Copy the lines of the listing below verbatim, from the line containing "The width and height of the screenshot is (1080, 720)." up to and including the line containing "pyautogui.click(x=377, y=12)".

Start SOURCE RECORDS

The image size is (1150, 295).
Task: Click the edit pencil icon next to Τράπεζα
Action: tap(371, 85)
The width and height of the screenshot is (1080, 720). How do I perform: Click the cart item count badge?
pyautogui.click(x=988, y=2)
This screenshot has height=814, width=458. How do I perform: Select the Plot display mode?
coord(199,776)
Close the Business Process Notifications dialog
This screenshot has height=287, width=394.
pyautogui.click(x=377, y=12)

End SOURCE RECORDS
Start SOURCE RECORDS

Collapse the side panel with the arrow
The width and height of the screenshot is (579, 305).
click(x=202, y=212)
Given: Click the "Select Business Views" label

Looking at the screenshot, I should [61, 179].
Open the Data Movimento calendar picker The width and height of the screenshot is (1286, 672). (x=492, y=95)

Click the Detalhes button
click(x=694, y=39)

End SOURCE RECORDS

* EXERCISE SOLUTION
The width and height of the screenshot is (1080, 720). How do I perform: Click the cart item count badge?
pyautogui.click(x=988, y=2)
This screenshot has height=814, width=458. How do I perform: Select the Plot display mode?
coord(199,776)
Close the Business Process Notifications dialog
This screenshot has height=287, width=394.
pyautogui.click(x=377, y=12)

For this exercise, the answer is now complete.